Midterm outcomes of patients with native heart recovery after Impella 5+ for cardiogenic shock

Eur J Heart Fail. 2024 Dec 1. doi: 10.1002/ejhf.3544. Online ahead of print.

Abstract

Aims: Left ventricular unloading by percutaneous microaxial flow-pump devices has been shown to improve survival in patients with cardiogenic shock (CS). The objective of the study is to examine whether Impella 5.0/5.5 (5+) support is effective in facilitating heart recovery, overall survival, and quality of life.

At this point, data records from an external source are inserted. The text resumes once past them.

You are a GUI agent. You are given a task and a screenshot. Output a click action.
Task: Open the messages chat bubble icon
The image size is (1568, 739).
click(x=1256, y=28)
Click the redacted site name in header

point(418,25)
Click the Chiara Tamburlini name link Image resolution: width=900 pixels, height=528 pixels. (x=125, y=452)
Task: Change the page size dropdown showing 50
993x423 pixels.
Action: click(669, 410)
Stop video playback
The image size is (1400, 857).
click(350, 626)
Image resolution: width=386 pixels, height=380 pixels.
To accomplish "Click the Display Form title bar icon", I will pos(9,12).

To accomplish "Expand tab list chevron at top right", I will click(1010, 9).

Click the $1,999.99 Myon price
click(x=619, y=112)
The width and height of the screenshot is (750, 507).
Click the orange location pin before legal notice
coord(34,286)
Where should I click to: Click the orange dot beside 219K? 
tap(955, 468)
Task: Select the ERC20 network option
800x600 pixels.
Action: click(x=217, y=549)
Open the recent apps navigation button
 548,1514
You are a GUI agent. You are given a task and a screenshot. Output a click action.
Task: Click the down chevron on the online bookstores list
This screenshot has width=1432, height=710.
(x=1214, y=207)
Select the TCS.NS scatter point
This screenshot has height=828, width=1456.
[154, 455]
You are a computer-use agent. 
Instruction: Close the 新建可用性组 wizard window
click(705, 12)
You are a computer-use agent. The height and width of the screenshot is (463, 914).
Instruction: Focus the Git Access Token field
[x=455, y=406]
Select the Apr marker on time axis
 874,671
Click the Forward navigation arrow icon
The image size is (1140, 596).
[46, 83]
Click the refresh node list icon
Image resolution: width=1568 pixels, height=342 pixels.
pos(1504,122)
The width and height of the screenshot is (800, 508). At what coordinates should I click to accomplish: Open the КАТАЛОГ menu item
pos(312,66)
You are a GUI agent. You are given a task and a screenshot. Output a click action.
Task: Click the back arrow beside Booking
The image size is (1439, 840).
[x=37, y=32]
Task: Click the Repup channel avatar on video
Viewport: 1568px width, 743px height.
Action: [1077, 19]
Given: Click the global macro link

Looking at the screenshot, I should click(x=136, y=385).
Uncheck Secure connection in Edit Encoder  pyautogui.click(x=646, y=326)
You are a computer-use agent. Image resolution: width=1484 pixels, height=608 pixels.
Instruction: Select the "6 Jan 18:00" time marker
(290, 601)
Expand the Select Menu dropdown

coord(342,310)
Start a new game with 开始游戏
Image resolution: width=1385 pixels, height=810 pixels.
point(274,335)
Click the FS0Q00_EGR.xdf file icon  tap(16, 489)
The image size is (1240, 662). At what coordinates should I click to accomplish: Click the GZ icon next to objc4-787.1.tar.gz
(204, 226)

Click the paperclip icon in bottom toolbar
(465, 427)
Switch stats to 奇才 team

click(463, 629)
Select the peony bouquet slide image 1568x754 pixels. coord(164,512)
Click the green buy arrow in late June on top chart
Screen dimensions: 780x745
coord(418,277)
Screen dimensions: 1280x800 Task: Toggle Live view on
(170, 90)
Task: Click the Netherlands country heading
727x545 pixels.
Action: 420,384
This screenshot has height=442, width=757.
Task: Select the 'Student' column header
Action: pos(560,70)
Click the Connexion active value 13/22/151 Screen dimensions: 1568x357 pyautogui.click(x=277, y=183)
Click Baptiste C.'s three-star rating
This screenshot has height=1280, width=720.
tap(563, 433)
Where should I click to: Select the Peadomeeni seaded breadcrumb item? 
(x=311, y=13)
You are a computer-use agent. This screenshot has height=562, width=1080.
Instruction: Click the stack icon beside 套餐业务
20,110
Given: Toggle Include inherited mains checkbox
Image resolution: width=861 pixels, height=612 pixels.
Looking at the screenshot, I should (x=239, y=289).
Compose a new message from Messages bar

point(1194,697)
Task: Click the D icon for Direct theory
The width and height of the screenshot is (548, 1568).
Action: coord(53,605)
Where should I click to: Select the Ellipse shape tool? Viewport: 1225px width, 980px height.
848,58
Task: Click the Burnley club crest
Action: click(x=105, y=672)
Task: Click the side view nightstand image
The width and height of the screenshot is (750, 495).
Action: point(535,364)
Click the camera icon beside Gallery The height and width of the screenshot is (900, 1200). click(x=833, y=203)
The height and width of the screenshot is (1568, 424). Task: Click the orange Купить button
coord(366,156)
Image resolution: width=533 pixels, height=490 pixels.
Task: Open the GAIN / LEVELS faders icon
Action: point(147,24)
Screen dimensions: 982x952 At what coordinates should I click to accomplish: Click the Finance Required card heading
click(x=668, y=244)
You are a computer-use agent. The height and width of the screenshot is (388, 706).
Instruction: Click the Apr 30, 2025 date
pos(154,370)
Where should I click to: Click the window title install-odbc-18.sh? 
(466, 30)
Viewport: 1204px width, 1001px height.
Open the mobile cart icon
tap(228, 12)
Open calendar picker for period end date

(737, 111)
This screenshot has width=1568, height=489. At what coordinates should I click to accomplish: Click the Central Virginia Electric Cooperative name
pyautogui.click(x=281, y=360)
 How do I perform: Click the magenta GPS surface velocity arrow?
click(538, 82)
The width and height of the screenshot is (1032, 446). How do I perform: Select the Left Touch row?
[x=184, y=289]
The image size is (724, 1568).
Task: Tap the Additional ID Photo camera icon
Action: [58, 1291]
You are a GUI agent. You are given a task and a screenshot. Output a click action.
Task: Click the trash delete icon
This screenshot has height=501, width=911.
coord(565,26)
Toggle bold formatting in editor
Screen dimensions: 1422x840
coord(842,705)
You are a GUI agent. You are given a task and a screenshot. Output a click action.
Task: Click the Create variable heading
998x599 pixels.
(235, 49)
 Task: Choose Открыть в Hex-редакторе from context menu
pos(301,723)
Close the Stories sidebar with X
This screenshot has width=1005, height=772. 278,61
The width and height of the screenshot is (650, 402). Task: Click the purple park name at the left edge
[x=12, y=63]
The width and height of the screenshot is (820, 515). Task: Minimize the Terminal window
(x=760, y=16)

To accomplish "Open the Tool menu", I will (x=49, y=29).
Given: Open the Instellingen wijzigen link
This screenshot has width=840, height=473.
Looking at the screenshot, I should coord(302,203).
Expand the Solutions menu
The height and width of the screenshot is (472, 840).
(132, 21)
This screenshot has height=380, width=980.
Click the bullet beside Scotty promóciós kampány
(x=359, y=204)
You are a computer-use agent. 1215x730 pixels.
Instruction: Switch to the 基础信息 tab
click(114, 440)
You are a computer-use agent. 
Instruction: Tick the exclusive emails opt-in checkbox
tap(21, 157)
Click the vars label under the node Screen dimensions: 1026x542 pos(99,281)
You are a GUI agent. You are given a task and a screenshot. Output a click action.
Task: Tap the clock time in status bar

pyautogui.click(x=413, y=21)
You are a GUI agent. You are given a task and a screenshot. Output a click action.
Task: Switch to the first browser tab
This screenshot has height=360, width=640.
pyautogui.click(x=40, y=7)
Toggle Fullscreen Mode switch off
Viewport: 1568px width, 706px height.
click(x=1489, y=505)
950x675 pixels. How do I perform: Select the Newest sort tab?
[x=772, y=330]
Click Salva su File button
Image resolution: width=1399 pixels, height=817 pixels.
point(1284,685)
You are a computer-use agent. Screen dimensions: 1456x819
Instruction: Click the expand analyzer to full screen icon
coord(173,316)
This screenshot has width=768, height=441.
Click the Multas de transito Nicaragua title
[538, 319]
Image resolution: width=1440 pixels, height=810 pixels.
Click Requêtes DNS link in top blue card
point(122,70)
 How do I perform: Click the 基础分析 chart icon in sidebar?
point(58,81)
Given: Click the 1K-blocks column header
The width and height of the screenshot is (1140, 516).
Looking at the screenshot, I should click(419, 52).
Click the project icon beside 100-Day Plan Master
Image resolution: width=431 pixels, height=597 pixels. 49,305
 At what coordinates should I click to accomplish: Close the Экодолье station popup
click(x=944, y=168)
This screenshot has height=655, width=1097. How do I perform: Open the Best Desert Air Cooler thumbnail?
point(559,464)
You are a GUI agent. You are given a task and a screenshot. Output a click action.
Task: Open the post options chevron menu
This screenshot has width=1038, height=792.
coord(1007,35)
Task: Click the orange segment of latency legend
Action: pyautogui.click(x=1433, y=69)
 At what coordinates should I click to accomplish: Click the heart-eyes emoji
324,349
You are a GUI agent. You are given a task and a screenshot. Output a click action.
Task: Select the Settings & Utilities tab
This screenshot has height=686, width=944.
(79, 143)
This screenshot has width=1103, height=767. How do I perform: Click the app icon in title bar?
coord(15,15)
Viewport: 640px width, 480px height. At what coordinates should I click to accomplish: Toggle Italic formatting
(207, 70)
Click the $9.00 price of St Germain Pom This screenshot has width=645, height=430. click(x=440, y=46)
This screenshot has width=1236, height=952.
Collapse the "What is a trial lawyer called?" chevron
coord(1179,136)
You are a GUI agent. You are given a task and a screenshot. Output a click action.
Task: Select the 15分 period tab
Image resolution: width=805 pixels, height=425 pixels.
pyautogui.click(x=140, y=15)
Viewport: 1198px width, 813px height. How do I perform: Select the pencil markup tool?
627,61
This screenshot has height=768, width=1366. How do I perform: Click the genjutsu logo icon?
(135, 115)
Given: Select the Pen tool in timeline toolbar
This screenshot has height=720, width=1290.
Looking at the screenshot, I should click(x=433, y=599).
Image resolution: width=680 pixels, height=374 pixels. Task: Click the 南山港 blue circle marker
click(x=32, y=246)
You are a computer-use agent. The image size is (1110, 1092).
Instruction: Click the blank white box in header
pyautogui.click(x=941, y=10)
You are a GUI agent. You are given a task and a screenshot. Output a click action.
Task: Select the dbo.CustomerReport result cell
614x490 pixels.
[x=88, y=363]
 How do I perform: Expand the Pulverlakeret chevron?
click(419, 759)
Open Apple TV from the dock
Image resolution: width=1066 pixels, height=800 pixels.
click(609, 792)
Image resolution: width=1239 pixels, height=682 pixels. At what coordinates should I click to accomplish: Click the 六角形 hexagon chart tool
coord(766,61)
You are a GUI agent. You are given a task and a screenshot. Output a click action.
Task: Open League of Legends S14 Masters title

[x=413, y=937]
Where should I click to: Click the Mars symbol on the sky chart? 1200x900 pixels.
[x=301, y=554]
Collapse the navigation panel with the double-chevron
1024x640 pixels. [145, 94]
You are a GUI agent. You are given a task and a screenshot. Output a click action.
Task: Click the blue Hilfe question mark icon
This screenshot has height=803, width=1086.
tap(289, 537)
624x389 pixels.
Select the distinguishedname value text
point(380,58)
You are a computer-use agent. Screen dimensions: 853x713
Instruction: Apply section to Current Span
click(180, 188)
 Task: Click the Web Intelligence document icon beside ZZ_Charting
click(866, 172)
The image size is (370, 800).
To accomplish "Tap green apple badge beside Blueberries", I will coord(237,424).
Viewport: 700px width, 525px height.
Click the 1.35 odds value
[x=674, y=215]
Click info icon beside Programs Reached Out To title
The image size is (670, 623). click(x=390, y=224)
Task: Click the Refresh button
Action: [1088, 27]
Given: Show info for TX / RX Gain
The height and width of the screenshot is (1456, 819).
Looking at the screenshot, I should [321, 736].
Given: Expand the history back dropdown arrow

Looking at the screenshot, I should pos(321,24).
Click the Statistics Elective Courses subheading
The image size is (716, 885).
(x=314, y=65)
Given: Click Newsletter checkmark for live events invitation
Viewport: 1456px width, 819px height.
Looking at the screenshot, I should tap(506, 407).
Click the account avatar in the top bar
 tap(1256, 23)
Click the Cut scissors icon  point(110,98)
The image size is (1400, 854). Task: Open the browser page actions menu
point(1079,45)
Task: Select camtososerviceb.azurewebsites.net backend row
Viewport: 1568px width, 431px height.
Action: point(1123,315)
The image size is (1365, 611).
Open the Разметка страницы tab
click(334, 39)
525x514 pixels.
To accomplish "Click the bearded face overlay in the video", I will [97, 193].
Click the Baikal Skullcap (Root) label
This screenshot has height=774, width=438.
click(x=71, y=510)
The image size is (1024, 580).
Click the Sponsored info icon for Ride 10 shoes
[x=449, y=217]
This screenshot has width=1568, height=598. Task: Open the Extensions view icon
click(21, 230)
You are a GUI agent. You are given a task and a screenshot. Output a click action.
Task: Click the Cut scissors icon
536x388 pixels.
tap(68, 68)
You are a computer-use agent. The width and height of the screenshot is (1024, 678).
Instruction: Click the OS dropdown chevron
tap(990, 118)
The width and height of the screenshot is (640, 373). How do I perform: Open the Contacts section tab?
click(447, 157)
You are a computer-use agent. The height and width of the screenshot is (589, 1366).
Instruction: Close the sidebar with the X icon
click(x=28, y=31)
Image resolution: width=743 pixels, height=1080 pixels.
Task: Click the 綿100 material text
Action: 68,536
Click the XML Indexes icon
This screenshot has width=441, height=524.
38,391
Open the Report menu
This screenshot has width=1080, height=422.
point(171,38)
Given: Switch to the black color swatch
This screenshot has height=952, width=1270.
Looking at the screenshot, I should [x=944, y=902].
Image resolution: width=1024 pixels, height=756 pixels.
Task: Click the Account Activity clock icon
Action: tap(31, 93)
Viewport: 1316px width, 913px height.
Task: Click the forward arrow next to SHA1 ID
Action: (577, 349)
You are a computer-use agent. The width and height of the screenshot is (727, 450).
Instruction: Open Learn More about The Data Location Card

Methods and results: This single-centre retrospective study examined midterm (180 days) outcomes of patients with CS supported by Impella 5+ who achieved heart recovery. The primary endpoint was survival at 180 days and freedom from implantable cardioverter-defibrillator (ICD), heart transplant/left ventricular assist device (LVAD), or readmission for heart failure. Functional status was assessed with New York Heart Association (NYHA) classification. Between June 2022 and April 2024, 20 patients with CS (64 ± 8.9 years, 80% male) received Impella 5+ and discharged with heart recovery. Before Impella placement, mean left ventricular ejection fraction (LVEF) was 19.2 ± 5.2%, 7 (35%) patients were SCAI stage C, 9 (45%) SCAI stage D, and 4 (20%) SCAI stage E, and the mean vasoactive-inotropic score was 23.2 ± 38.0. The average duration of Impella support was 10.5 ± 8 days. At 180 days, 19 (95%) patients were alive, no patient received a heart transplant/LVAD, 40% were implanted with an ICD and there were two admissions for heart failure. The mean LVEF was 33.5 ± 10.7%, 5 (26.3%) patients were NYHA class I, 9 (47.4%) were NYHA class II, and 5 (26.3%) were NYHA class III. One patient died from a non-cardiac cause.

Conclusion: Impella 5+ represents a promising treatment strategy for CS, providing high rates of sustained native heart recovery. A comprehensive platform of mechanical and pharmacological unloading is key.

Keywords: Cardiogenic shock; Impella; Mechanical circulatory support.